## WHAT IS BEING ASKED
Number of lines with the string "computer" in the entries below: report it, and nothing besides.
··· INFORMATION GIVEN ···
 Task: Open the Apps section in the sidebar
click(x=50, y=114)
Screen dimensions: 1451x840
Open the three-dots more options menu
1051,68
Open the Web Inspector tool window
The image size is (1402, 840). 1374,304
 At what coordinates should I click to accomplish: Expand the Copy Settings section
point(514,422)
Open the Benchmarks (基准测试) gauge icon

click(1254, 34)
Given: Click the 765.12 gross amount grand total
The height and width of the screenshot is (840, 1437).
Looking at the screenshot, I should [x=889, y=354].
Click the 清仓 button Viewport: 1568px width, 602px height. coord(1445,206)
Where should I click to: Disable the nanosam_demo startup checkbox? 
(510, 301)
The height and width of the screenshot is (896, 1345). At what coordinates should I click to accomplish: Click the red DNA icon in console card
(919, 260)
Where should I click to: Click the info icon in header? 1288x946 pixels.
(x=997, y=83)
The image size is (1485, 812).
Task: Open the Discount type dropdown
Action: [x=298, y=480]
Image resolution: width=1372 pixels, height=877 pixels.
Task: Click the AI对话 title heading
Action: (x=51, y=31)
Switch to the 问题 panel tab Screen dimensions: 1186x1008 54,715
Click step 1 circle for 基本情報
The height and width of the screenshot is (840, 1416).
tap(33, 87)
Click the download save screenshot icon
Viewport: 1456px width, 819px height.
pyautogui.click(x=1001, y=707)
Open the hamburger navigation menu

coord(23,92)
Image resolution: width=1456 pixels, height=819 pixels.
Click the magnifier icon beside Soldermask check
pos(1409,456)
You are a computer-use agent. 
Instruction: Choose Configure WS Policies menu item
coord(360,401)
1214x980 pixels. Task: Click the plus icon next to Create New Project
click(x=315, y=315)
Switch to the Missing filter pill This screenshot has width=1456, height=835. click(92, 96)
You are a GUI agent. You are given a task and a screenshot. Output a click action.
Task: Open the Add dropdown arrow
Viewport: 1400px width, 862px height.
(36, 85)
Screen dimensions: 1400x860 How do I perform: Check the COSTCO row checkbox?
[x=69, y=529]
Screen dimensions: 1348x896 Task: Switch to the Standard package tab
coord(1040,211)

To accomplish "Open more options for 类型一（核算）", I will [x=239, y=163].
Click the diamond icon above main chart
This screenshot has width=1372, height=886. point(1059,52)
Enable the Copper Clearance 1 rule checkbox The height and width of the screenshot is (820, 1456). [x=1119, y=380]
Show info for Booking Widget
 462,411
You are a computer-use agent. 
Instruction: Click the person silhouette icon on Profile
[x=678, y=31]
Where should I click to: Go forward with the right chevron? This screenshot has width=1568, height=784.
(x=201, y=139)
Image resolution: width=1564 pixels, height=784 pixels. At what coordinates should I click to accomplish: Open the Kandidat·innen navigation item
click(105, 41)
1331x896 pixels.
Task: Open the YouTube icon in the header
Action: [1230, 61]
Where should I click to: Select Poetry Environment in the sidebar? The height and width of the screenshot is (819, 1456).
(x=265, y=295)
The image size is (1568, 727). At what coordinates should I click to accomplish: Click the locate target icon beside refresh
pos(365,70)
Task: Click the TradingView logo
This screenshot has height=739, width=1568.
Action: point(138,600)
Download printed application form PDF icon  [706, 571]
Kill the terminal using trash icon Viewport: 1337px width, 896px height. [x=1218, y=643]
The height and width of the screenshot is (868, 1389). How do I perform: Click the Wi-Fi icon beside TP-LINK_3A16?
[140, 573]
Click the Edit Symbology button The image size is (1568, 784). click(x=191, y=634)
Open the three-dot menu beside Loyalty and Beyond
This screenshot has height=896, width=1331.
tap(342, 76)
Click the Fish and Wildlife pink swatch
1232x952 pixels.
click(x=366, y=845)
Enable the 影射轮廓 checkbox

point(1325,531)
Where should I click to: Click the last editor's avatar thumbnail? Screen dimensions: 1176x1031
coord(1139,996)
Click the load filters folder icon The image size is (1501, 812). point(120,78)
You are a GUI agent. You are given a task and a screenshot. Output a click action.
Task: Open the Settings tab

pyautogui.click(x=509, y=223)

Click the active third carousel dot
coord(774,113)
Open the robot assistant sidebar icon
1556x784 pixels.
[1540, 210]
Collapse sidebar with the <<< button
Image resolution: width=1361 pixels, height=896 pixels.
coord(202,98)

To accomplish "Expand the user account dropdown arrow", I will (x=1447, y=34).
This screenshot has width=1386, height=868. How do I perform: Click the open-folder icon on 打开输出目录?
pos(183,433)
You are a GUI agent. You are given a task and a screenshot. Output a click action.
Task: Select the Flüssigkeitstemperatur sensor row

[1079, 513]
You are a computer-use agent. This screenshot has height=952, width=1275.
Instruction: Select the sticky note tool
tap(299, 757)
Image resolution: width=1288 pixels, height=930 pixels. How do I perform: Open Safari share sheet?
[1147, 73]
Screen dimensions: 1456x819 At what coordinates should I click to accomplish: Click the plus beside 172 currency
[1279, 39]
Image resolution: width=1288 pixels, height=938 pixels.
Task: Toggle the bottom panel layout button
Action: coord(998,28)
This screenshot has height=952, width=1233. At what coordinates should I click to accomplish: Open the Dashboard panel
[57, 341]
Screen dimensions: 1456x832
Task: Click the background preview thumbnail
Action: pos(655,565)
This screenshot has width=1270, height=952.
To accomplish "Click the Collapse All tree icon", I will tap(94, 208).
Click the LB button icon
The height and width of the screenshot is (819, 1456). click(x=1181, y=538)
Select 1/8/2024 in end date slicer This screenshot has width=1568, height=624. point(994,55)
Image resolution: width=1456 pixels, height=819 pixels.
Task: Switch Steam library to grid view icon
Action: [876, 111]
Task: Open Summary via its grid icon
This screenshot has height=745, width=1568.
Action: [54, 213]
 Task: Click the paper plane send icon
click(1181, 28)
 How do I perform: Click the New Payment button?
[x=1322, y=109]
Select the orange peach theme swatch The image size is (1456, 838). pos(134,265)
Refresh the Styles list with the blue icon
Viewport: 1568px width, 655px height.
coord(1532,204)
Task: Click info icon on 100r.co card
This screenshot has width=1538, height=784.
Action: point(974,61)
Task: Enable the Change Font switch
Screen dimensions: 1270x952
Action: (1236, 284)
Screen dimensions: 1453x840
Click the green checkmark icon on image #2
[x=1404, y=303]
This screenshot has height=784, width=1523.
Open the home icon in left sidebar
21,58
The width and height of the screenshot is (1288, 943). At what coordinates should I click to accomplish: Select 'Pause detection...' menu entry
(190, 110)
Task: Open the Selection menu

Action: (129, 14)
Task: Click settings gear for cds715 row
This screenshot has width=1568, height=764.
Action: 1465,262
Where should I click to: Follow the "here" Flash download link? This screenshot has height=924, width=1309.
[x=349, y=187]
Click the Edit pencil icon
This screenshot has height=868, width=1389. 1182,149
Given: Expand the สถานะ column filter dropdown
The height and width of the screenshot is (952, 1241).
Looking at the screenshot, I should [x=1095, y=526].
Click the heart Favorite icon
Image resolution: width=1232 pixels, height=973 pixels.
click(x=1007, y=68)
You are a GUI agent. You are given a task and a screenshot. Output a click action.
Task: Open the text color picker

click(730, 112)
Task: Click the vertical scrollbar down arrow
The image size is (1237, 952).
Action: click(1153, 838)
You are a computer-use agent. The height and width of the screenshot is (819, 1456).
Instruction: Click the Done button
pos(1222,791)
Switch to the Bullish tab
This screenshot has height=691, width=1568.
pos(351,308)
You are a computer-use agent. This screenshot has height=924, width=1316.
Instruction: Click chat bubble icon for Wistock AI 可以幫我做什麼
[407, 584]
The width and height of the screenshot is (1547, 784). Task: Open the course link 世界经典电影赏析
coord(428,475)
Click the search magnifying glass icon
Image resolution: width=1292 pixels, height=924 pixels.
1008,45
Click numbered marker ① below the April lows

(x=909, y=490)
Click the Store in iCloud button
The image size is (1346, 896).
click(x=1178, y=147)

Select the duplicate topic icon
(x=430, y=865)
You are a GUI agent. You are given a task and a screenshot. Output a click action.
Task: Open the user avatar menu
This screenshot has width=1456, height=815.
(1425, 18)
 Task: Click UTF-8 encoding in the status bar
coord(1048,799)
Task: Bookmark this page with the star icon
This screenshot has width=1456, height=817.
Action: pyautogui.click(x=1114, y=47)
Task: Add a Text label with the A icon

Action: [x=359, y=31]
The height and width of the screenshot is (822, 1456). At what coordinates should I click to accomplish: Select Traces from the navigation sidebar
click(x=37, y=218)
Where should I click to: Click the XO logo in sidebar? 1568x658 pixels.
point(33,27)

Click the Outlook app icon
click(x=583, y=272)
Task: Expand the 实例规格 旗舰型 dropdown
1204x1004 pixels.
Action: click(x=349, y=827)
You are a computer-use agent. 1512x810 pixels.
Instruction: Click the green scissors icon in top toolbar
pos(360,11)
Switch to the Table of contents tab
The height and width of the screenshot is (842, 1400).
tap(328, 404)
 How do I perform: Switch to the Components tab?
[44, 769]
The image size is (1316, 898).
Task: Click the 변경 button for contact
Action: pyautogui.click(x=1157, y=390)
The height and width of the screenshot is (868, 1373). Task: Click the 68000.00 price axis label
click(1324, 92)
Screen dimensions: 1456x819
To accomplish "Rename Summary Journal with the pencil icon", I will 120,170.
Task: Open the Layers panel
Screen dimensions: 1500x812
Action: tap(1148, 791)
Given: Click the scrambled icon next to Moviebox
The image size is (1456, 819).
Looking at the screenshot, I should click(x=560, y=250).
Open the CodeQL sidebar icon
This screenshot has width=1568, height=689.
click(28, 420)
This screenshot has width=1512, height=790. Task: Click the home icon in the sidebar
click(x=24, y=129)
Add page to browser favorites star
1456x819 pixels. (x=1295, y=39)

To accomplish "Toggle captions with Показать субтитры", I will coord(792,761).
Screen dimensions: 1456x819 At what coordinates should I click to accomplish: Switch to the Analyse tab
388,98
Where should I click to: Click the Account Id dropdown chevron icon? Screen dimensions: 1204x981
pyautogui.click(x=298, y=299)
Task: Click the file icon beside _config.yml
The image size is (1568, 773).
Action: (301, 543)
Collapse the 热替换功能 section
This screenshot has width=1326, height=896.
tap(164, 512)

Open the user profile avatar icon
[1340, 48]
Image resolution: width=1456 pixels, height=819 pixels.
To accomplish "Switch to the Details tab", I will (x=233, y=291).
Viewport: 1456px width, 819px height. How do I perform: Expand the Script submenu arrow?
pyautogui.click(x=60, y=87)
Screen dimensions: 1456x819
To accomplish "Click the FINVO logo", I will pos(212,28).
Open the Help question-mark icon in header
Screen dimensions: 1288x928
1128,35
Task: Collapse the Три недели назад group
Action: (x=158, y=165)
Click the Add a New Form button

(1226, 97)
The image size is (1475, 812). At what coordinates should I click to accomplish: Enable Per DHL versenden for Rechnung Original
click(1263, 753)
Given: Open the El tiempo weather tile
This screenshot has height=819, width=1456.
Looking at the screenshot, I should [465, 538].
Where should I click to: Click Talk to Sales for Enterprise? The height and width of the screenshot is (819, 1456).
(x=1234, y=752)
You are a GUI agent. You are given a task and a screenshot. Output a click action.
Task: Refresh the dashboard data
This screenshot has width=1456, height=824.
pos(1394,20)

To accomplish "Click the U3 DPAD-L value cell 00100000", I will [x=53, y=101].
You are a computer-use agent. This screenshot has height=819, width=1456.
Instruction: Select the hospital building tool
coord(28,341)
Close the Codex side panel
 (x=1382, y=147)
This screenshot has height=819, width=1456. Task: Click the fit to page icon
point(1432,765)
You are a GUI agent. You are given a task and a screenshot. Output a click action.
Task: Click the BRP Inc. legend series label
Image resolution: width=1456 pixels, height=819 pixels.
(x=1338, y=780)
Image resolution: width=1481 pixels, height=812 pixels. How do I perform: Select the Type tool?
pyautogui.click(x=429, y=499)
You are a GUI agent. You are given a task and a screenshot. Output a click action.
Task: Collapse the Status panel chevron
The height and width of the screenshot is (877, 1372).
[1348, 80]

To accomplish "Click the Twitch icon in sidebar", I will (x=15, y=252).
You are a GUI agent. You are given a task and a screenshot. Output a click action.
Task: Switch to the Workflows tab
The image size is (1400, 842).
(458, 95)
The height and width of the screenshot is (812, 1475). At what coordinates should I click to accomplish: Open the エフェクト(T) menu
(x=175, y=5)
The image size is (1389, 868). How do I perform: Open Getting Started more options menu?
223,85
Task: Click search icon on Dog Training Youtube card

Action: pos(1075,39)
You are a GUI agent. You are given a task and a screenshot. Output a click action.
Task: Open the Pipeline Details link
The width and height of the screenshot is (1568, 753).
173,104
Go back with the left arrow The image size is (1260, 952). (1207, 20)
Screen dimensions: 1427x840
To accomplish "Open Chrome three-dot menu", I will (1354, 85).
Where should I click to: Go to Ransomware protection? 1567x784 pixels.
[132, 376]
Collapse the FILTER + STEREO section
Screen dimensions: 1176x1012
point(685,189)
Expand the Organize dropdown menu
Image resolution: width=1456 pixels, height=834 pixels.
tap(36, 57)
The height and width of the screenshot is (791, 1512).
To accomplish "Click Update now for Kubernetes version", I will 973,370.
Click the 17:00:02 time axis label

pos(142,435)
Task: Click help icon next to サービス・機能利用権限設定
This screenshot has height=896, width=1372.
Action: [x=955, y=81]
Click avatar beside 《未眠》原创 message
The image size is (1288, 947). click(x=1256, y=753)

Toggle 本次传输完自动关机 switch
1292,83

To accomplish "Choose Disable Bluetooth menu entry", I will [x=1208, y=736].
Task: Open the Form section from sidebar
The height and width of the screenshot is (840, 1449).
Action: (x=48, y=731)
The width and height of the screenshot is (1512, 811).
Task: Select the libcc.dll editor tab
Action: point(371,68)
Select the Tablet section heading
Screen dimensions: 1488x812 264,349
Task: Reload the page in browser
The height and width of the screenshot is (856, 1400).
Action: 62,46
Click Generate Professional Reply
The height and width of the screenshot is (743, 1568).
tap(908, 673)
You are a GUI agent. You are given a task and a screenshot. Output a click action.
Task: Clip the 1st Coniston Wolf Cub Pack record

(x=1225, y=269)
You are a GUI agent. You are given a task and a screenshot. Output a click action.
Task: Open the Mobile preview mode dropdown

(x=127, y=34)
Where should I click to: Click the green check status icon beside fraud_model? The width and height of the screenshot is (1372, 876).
···
## EXERCISE SOLUTION
7